A sociedade brasileira abre-se a uma maior liberdade e permissividade, representada pela descoberta do corpo como fonte de prazer e isso foi visto nas propagandas no período do governo de João Batista Figueiredo (1979-1985).
Já na gestão de Collor de Mello (1990-1992), a propaganda parou junto com as atividades econômicas do país, e para incentivar o consumo das mercadorias estocadas, o mercado investia nas promoções.
Começa neste período a surgir uma exploração de um novo mercado de consumo: solteiros e descasados, como também começa a ser explorado o marketing da terceira idade.
No governo de Itamar Franco (1992-1994) seu governo foi marcado por problemas econômicos, pelo desemprego e pela alta inflação.
Foi uma época de liberdade sexual cuidadosa, devido ao perigo da Aids. E propagandas utilizadas com foco na doença foram criadas para ajudar no seu combate, como: “Quem vê cara não vê AIDS”.

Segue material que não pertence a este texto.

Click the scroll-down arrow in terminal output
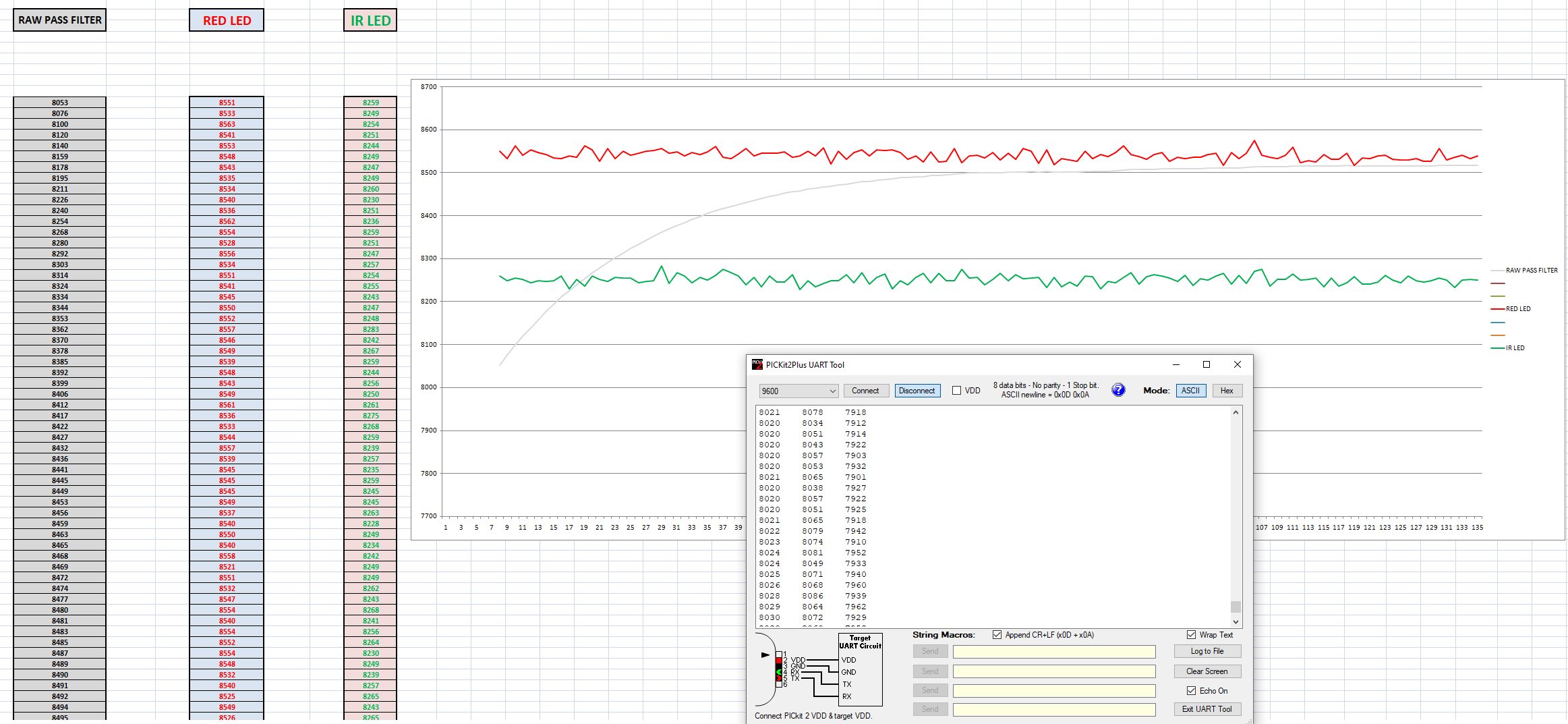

No último capítulo, no mandato de Fernando Henrique Cardoso (1995-2002) é retratada a grande inovação em termos de comunicação pessoal, como: o lançamento dos telefones celulares.
Nichos de mercado citados anteriormente continuam sendo desbravados pela propaganda, como dos animais. Tendo como novidade os produtos para pessoas negras, devido à elevação econômica e social deles. Mas também, ainda valorizava os músicos, esportistas e modelos famosos.

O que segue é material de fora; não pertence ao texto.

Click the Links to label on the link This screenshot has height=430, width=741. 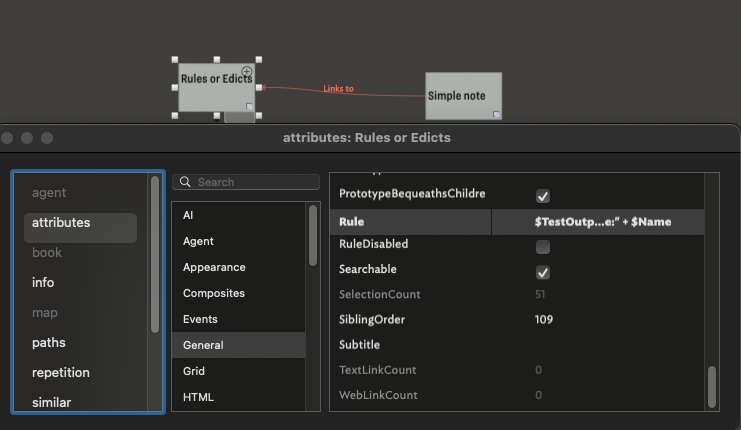click(338, 89)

Uma das campanhas mais famosas e duradouras que utilizou o negro foi o da cadeia de lojas C&A, com o modelo Sebastian. Que abriu o caminho para outros negros na área.
Percebe-se que a beleza nesse momento da história, não é mais uma idealização feminina. O homem busca ser belo, consumindo moda e produtos de beleza visando não só a sedução, mas também o sucesso e o reconhecimento profissional, pessoal por meio de objetos que simbolizem o status, sofisticação e poder.
A propaganda retrata este novo homem, com fragilidades e limites. E a mulher mesmo ainda sendo retratada como dona do lar, é representada menos reprimida e submissa.
Ao surgir o termo “pré-adolescente”, a infância teve seu tempo diminuído e foram lançados produtos e anúncios para aumentar e incentivar o consumo no público infantil.
Igualmente, o veículo televisivo continua até hoje com sua força, bem como nessa época que fez abrir muitas discussões sobre o seu poder na formação das identidades de crianças e adolescentes e na influencia de indivíduos de qualquer idade, a partir dos seus programas populares.
Além disso, é também a partir dessa era, que o marketing social se afirma como tendência. Sendo perceptível a precisão das estratégias mercadológicas que vão além da criação de campanhas inovadoras.
O desejo dos consumidores move a produção. E o foco do marketing passou a ser do produto para o consumidor que se tornou cada vez mais exigente, e rigoroso em suas avaliações (apoiado pelo Código de defesa do consumidor).
Contudo, o novo desafio que foi apresentado e utilizado até os dias atuais está na forma de: falar certo, para o consumidor certo, com o produto certo.
Sem dúvida, no século atual, é fácil perceber a importância em consumir produtos que nos levem à modernidade, e ao progresso, bem como nos séculos anteriores da história do Brasil.
O “consumo atualizado” nos dá a sensação de encaixe, pertencimento e seguidor fiel de um tempo.
Diante disso, percebe-se coincidir com o passado, a mesma necessidade em se encaixar nos modelos gerados e disponibilizados, estar na moda e buscar os estilos de vida moderna que a indústria cultural e a mídia propagam.
Em síntese, foi escrutinada a forma como os momentos e descobertas de cada período foram aproveitados nas produções de propaganda e publicidade até os dias de hoje. Porque, enquanto muito dos temas abordados e mecanismos escolhidos não poderiam ser usados em determinada época histórica, em outras foram estrategicamente explorados.